---------- 文書抜粋

石鹸シャンプー、始めました。
髪を洗うのにシャンプーとリンスを使うのをやめて、「石鹸シャンプー」を始めて数週間経った。歯磨き粉も、発泡剤などが入っていないシンプルなやつにして1ヶ月以上経った。こういう選択をするようになった経緯などを書いてみる。
コンパクトさに惹かれて。
もとはと言えば、「シャンプー・リンスって場所取るなあ。固形のとかないのかな」と思って調べてみたことが始まり。銭湯が好きになったり、旅をよくするようになって、お風呂に必要なものを持ち歩くことが増えたからだ。
そして「シャンプー 固形」と検索してみたら、普通の固形石鹸でシャンプーができる(=石鹸シャンプー)ということを知った。今まで髪を洗うのはシャンプーじゃなきゃいけないと当たり前のように思ってきた私は、常識が覆される感覚にわくわく、ぞくぞくした。石鹸だから、髪も体も洗える。買うもの、持ち運ぶものが減りそうなのも嬉しかった。

--------------------
---------- 提供資料

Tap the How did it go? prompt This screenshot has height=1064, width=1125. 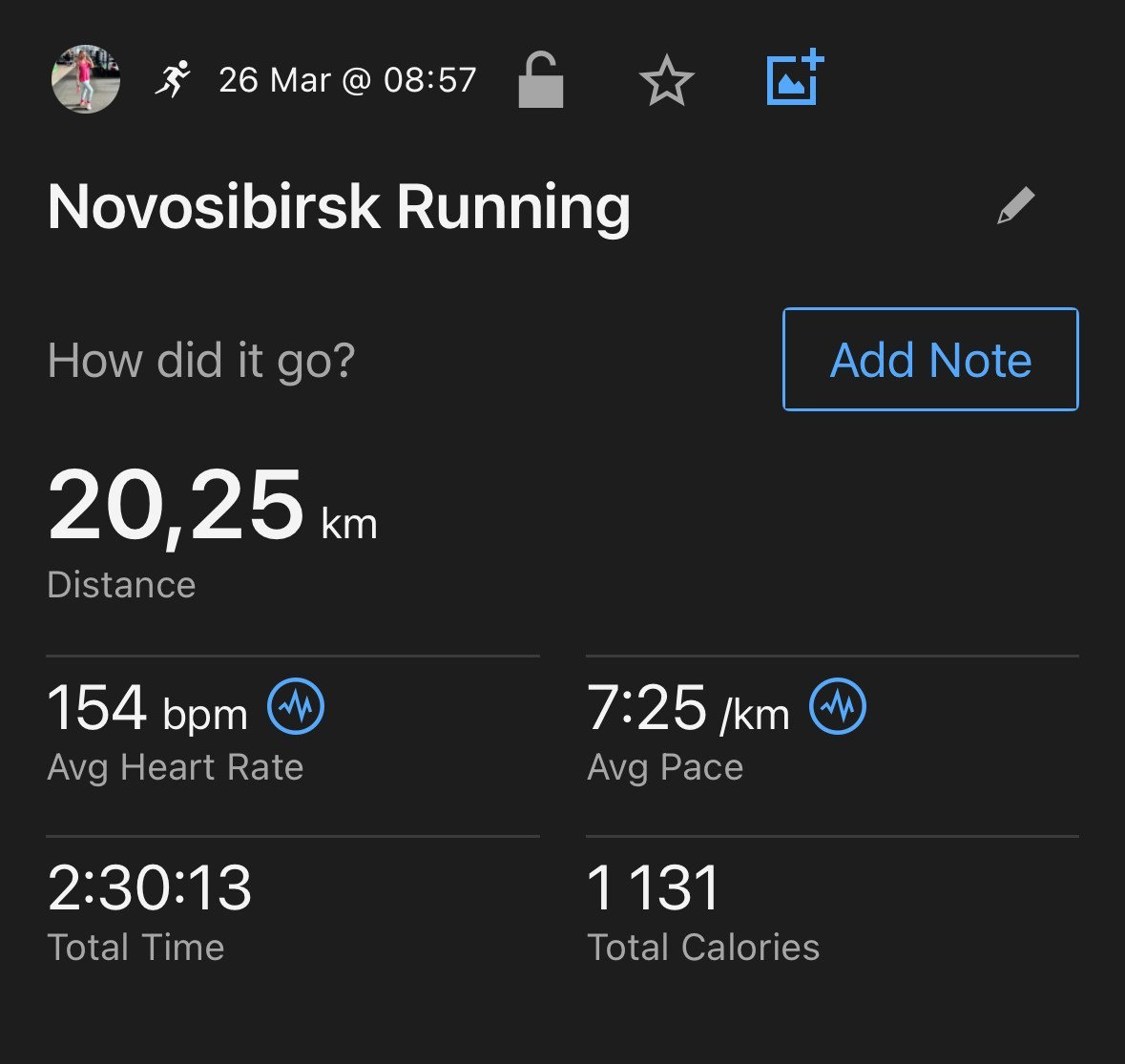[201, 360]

--------------------
---------- 提供資料

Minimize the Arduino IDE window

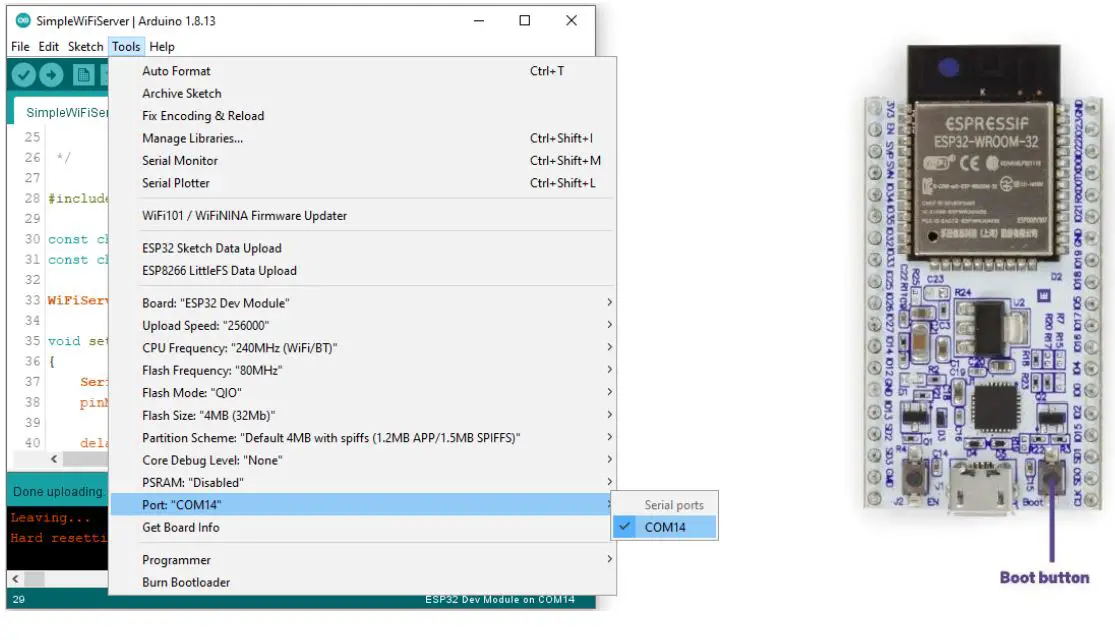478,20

--------------------
---------- 提供資料

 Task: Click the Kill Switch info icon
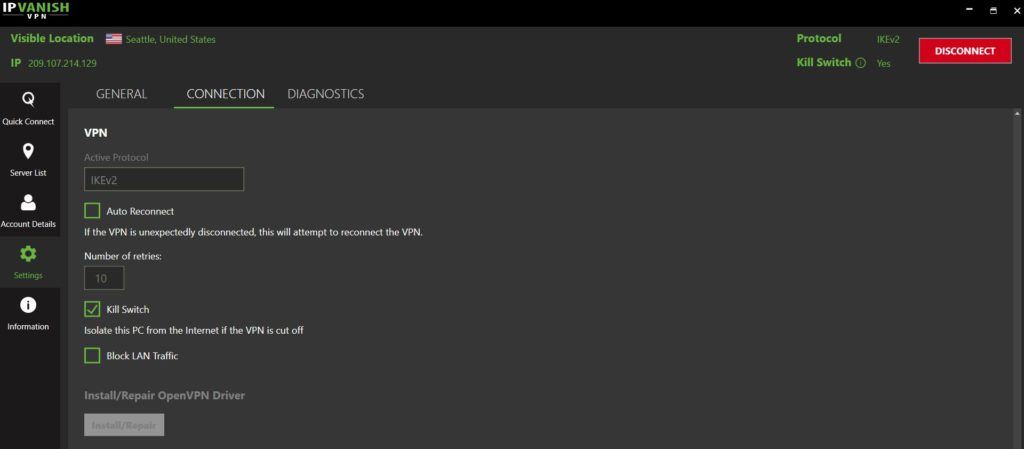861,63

--------------------

小問 A »
石鹸シャンプーの文章について、次の問いに答えよ。
(i) 石鹸シャンプーを始めてから、どのくらい経ったか。
(ii) 歯磨き粉はどのようなものに変えたか。
(iii) 固形のシャンプーを調べるとき、どんな語で検索したか。
小問 B » 石鹸シャンプーの文章のうち、「もとはと言えば、「シャンプー」で始まり「が減りそうなのも嬉しかった。」で終わる部分を、一字も変えずに書き写せ。

解答 A »
(i) 数週間
(ii) 発泡剤などが入っていないシンプルなもの
(iii) 「シャンプー 固形」

解答 B »
もとはと言えば、「シャンプー・リンスって場所取るなあ。固形のとかないのかな」と思って調べてみたことが始まり。銭湯が好きになったり、旅をよくするようになって、お風呂に必要なものを持ち歩くことが増えたからだ。
そして「シャンプー 固形」と検索してみたら、普通の固形石鹸でシャンプーができる(=石鹸シャンプー)ということを知った。今まで髪を洗うのはシャンプーじゃなきゃいけないと当たり前のように思ってきた私は、常識が覆される感覚にわくわく、ぞくぞくした。石鹸だから、髪も体も洗える。買うもの、持ち運ぶものが減りそうなのも嬉しかった。